[spark] branch branch-3.3 updated: [SPARK-39163][SQL][3.3] Throw an exception w/ error class for an invalid bucket file

gurwls223 Sun, 19 Jun 2022 19:04:46 -0700

This is an automated email from the ASF dual-hosted git repository.

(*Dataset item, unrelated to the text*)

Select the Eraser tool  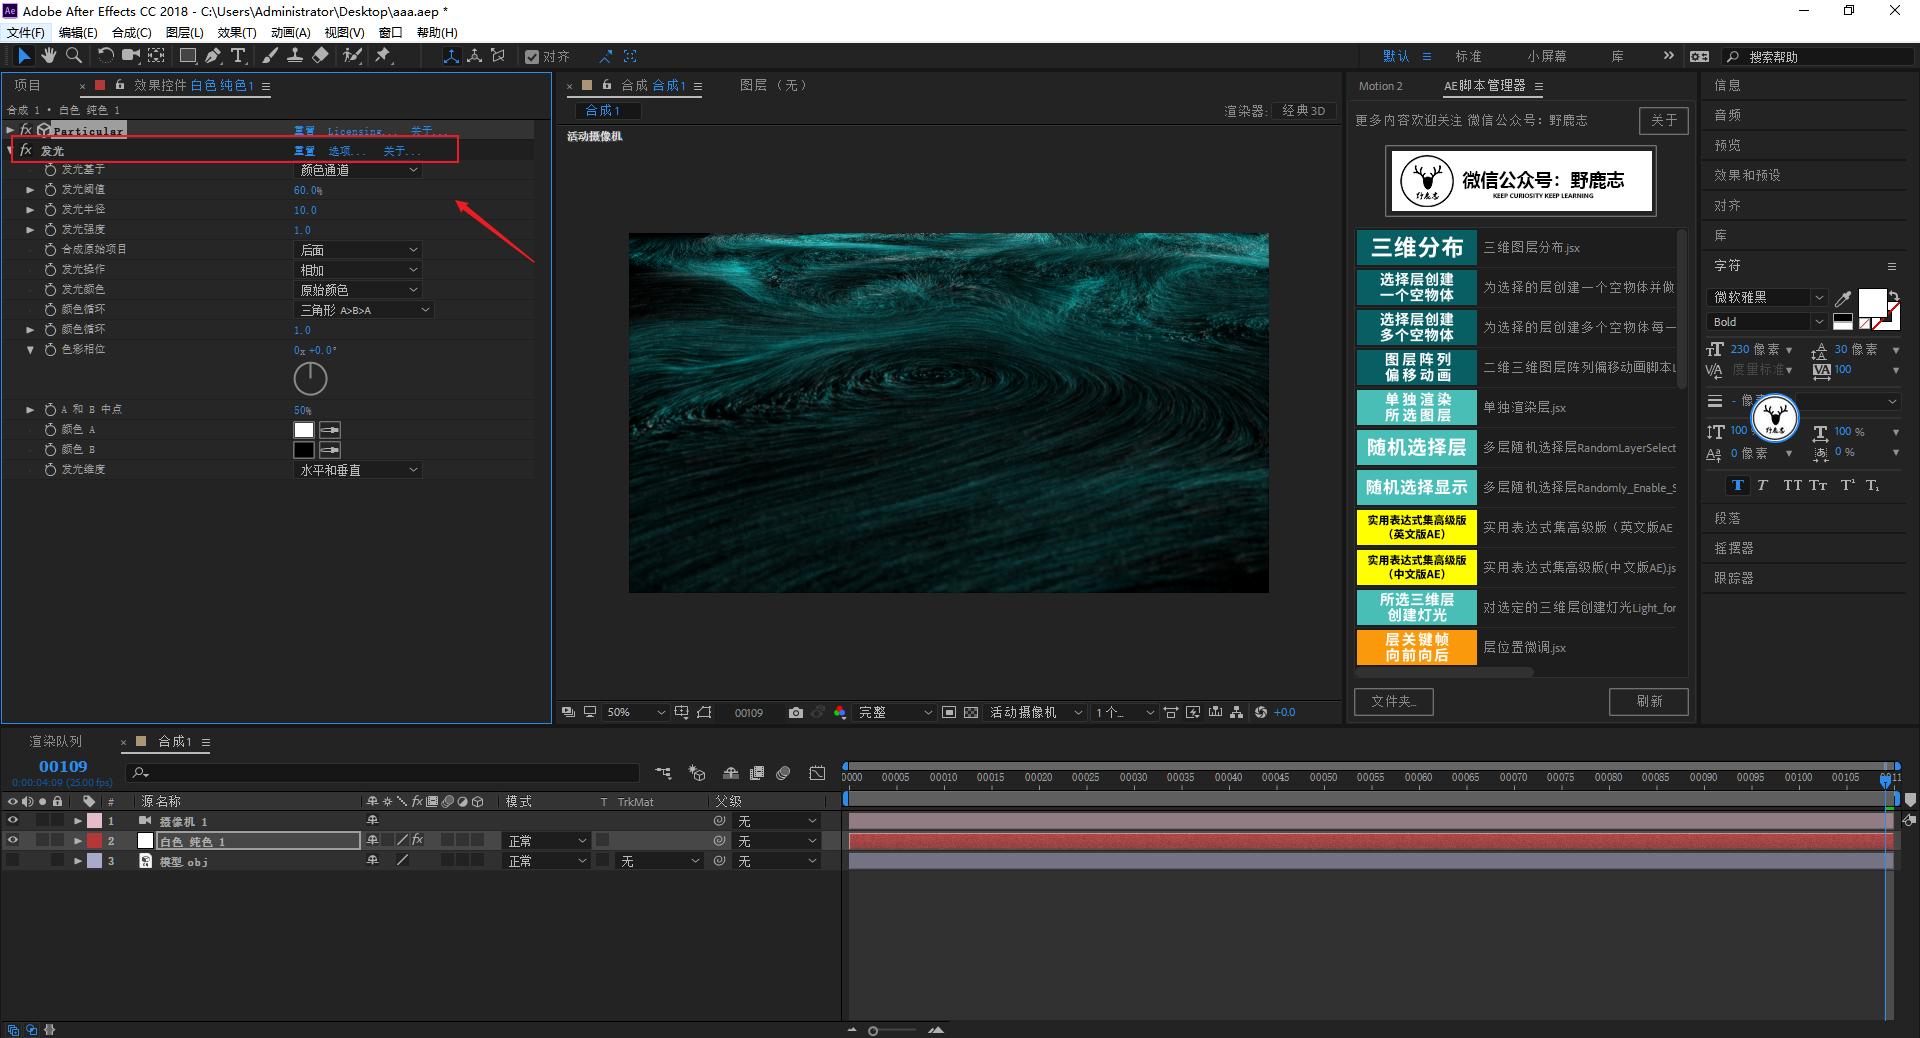coord(320,56)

gurwls223 pushed a commit to branch branch-3.3
in repository https://gitbox.apache.org/repos/asf/spark.git



The following commit(s) were added to refs/heads/branch-3.3 by this push:
     new 5d3f3365c0b [SPARK-39163][SQL][3.3] Throw an exception w/ error class 
for an invalid bucket file
5d3f3365c0b is described below

commit 5d3f3365c0b7d4515fd97d0ff7b7b29db69b2faf
Author: panbingkun <[email protected]>
AuthorDate: Mon Jun 20 11:04:14 2022 +0900

    [SPARK-39163][SQL][3.3] Throw an exception w/ error class for an invalid 
bucket file
    
    ### What changes were proposed in this pull request?
    In the PR, I propose to use the INVALID_BUCKET_FILE error classes for an 
invalid bucket file.
    
    This is a backport of https://github.com/apache/spark/pull/36603.
    
    ### Why are the changes needed?
    Porting the executing errors for multiple rows from a subquery used as an 
expression to the new error framework should improve user experience with Spark 
SQL.
    
    ### Does this PR introduce _any_ user-facing change?
    No
    
    ### How was this patch tested?
    UT
    
    Closes #36913 from panbingkun/branch-3.3-SPARK-39163.
    
    Authored-by: panbingkun <[email protected]>
    Signed-off-by: Hyukjin Kwon <[email protected]>
---
 core/src/main/resources/error/error-classes.json   |  3 +++
 .../spark/sql/errors/QueryExecutionErrors.scala    |  5 +++++
 .../spark/sql/execution/DataSourceScanExec.scala   |  4 ++--
 .../sql/errors/QueryExecutionErrorsSuite.scala     | 25 ++++++++++++++++++++++
 .../adaptive/AdaptiveQueryExecSuite.scala          |  8 +++----
 .../spark/sql/sources/BucketedReadSuite.scala      | 21 ------------------
 6 files changed, 39 insertions(+), 27 deletions(-)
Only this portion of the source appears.